(TASK DIRECTIONS):
Edit the stretch from the line containing "This screenshot has height=597, width=757." through the line containing "Action: coord(83,211)" by replacing "Years" with "Months", changing nothing else.

(Records of locating words and elements)
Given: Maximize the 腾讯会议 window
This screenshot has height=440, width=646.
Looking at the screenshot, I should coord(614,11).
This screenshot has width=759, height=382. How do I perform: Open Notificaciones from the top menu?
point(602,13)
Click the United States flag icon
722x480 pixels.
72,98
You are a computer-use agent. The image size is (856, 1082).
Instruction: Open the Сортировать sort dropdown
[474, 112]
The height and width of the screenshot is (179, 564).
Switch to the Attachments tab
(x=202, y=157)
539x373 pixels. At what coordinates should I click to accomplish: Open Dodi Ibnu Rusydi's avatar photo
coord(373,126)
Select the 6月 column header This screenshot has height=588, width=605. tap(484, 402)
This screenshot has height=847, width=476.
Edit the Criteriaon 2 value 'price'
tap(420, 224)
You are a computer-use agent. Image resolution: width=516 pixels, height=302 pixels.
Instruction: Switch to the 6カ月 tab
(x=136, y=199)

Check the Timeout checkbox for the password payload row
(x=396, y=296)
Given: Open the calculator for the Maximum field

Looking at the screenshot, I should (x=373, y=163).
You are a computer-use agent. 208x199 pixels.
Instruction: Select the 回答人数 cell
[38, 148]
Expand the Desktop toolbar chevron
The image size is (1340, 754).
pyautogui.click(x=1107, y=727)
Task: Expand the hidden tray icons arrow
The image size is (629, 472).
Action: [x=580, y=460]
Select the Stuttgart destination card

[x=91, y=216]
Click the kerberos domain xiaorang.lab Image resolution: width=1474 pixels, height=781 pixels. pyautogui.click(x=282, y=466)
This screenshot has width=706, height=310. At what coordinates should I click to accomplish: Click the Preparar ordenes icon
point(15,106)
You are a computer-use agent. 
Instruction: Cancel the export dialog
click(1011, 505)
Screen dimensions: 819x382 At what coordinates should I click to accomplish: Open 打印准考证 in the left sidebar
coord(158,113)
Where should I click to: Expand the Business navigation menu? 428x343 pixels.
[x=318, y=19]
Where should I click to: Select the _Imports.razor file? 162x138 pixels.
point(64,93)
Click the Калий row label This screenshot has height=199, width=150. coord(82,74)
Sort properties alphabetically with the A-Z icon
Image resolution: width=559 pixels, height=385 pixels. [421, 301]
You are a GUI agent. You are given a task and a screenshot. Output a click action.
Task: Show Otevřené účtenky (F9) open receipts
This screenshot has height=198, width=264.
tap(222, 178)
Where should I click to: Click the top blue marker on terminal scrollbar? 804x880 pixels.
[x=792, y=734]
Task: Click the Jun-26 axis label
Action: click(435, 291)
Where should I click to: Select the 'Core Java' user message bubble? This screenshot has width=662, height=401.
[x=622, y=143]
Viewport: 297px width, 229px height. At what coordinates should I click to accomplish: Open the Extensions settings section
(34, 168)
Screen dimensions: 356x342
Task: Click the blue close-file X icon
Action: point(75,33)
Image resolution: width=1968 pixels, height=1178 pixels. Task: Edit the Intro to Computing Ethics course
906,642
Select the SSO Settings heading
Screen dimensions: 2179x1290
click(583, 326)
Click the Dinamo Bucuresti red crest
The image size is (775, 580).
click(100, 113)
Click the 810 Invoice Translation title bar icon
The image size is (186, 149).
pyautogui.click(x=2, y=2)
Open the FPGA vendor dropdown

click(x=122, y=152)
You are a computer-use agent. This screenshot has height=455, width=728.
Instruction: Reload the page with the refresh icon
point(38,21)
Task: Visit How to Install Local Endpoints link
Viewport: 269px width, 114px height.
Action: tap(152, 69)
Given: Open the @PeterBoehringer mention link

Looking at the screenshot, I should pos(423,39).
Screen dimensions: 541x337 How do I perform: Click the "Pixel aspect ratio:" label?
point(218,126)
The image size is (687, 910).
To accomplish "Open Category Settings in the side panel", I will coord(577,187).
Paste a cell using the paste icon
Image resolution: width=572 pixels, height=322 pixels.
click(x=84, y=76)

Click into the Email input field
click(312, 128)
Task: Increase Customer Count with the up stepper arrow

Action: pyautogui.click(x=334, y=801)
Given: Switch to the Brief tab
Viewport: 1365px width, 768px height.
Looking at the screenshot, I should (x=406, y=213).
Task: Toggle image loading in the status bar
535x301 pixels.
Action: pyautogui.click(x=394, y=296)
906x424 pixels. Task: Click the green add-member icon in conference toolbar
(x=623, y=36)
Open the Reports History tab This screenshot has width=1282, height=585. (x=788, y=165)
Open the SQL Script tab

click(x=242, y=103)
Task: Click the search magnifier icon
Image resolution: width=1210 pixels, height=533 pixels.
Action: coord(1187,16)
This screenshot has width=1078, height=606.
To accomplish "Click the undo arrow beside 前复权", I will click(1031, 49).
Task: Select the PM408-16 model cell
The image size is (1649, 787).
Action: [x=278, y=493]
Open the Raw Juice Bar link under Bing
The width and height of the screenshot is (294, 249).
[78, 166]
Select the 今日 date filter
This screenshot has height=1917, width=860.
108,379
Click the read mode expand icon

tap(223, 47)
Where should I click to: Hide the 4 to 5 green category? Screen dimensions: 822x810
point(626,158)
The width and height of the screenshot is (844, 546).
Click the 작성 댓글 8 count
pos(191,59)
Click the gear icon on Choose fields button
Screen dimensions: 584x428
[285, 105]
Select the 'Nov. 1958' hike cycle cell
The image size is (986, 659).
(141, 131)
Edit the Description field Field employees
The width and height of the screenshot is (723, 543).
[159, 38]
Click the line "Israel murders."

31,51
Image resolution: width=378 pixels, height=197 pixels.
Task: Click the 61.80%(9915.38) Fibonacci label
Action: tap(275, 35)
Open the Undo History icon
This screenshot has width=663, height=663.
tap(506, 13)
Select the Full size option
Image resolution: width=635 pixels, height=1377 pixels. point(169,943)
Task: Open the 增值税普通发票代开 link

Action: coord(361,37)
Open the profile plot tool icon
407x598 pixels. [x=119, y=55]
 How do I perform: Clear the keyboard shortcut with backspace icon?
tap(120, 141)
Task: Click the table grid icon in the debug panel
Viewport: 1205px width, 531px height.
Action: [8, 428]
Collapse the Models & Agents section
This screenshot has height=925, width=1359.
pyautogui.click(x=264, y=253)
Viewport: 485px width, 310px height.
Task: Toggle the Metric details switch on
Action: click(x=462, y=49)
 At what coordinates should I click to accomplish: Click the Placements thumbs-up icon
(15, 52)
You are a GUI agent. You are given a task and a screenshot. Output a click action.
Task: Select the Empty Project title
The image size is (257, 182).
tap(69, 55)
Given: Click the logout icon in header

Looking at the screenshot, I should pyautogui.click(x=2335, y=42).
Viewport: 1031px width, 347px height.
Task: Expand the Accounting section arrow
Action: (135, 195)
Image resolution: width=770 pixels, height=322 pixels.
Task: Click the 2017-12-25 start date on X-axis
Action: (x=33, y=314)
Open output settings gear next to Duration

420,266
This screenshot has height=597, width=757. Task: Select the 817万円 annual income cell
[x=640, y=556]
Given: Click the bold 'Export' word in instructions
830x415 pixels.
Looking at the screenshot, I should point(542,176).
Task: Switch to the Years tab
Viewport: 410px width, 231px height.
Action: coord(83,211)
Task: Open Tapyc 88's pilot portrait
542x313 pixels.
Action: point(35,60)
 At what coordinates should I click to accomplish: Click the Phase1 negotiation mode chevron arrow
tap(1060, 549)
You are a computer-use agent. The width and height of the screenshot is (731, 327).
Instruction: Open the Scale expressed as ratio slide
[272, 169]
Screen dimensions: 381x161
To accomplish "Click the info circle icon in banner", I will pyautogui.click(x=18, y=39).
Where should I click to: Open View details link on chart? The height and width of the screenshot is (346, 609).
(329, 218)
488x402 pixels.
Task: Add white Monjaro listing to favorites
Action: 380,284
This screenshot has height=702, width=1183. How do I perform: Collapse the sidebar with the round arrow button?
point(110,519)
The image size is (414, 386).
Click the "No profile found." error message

(SOLUTION TO THE EXERCISE):
This screenshot has height=597, width=757. Task: Select the 817万円 annual income cell
[x=640, y=556]
Given: Click the bold 'Export' word in instructions
830x415 pixels.
Looking at the screenshot, I should point(542,176).
Task: Switch to the Months tab
Viewport: 410px width, 231px height.
Action: coord(83,211)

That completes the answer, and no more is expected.